Aid and Attendance can supplement a military pension but is only available in limited circumstances.
“We need to get the word out that veterans should never pay for these services,’’ said Joseph. “Free assistance is readily available from any accredited veterans service officer at the Department of Military and Veterans Affairs, their County Director of Veterans Affairs, or through a chartered veterans service organization such as the American Legion, VFW, DAV, or AMVETS to name a few.”
Educating veterans, their families and their caregivers is the first line of defense in combating pension poaching. Kane and Joseph said that collaborating with other state and national stakeholders has been helpful in reaching Pennsylvania’s large veteran community.
The agencies offered tips to veterans and their families who are considering applying for VA benefits:
- It is free to apply for veterans’ benefits.
- Find an accredited professional to help with paperwork. The VA accredits representatives from Veterans Services Organizations, claims agents and private attorneys.
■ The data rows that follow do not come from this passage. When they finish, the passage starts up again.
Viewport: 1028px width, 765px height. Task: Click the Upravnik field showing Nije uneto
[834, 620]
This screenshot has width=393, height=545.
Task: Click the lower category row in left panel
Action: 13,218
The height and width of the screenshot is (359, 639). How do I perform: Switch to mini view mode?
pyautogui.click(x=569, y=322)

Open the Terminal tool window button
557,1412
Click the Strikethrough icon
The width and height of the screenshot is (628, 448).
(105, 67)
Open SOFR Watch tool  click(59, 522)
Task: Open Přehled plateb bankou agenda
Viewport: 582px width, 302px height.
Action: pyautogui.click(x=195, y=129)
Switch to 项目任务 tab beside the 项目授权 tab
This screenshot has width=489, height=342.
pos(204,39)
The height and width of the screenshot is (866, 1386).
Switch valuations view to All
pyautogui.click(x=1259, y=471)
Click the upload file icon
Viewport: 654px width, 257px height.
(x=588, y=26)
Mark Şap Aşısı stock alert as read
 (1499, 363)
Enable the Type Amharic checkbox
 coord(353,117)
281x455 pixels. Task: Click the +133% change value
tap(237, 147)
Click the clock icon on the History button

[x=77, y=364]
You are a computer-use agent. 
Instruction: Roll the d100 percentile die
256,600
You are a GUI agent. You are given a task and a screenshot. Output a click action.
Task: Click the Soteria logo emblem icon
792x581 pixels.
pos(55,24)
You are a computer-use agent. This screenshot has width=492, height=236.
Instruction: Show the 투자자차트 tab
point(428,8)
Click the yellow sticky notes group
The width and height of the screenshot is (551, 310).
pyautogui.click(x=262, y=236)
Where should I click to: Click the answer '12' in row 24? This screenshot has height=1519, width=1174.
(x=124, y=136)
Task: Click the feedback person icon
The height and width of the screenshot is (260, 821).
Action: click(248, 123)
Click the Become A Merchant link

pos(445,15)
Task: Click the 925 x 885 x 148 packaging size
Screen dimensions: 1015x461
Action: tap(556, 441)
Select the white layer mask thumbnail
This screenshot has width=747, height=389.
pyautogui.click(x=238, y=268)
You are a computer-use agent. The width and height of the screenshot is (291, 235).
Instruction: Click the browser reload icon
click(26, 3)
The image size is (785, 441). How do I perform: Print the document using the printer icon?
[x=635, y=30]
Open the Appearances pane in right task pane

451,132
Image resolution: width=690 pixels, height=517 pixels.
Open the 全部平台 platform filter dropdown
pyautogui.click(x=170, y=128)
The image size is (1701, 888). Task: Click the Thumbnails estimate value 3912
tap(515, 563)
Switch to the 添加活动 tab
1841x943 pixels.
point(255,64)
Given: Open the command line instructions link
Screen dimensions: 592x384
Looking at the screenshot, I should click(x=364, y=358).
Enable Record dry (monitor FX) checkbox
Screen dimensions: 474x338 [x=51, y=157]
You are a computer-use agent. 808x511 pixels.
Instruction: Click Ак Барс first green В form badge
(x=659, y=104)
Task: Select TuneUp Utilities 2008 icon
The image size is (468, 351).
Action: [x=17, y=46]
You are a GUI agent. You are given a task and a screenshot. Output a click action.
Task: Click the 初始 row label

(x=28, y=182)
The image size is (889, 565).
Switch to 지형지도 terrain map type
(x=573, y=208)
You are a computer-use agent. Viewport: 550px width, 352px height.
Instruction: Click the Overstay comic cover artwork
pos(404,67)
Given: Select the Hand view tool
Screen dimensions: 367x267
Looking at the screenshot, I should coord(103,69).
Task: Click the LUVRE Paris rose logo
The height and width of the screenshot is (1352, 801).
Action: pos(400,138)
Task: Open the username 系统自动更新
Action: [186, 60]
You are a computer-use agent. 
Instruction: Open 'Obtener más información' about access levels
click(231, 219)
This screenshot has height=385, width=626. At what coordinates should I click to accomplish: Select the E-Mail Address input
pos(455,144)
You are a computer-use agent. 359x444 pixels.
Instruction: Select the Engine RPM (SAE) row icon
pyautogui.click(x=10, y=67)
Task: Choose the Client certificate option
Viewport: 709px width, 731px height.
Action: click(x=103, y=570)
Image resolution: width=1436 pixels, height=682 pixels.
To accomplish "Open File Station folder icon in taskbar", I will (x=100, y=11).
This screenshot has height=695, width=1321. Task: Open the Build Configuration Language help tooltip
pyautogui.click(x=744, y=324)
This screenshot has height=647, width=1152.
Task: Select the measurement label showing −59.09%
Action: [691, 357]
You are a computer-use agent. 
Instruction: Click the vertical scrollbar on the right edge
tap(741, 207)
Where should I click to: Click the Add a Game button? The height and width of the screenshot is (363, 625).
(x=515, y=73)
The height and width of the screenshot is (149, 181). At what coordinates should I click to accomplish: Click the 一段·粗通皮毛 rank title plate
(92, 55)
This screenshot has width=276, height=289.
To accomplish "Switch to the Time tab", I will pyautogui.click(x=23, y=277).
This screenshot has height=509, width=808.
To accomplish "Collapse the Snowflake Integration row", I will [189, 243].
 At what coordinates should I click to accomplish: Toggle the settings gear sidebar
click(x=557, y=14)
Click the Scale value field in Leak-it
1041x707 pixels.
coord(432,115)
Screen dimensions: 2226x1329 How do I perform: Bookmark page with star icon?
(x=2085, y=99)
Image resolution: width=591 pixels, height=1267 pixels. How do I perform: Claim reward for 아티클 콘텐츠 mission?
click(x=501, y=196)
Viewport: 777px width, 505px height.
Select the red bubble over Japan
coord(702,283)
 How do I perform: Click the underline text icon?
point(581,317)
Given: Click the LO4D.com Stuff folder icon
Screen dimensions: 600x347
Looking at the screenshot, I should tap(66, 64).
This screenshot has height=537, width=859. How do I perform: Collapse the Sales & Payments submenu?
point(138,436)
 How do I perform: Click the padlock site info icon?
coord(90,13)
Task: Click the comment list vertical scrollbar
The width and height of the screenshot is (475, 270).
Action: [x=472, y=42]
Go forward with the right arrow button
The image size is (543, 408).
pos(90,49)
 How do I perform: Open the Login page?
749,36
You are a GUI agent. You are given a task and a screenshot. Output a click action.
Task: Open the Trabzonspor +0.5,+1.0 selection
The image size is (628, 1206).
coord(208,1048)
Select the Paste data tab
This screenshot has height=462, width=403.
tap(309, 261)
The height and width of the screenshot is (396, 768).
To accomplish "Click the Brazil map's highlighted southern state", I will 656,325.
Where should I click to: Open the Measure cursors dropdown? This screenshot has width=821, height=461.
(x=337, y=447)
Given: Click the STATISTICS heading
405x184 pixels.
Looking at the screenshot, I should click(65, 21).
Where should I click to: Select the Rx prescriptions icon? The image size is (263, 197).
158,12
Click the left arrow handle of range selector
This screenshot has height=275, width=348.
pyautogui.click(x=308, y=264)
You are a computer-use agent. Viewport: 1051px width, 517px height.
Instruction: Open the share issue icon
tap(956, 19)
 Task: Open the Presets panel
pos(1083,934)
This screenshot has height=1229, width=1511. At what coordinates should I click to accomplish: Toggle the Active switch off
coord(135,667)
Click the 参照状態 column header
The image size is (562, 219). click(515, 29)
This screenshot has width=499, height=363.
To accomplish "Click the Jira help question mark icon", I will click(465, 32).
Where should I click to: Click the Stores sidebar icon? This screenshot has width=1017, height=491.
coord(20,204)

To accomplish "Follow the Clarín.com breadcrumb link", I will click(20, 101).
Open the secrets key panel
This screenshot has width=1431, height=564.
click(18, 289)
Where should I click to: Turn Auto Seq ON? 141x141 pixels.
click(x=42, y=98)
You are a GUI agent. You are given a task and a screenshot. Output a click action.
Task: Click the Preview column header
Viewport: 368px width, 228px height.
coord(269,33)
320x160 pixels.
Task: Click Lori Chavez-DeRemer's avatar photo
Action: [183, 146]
Accreditation only means an individual has received training in completing VA paperwork, it does not mean the individual’s products, advise or ethics are endorsed by the VA. Accredited individuals cannot charge for a veteran for completing or submitting their application to the VA.
- In Pennsylvania, a veteran can get assistance in their county. To find a county Director of Veterans Affairs check the DMVA website at dmva.state.pa.us
It is ok to decline a financial product, or take time to decide. If an advisor pressures a veteran to act fast, it may be a signal to say no.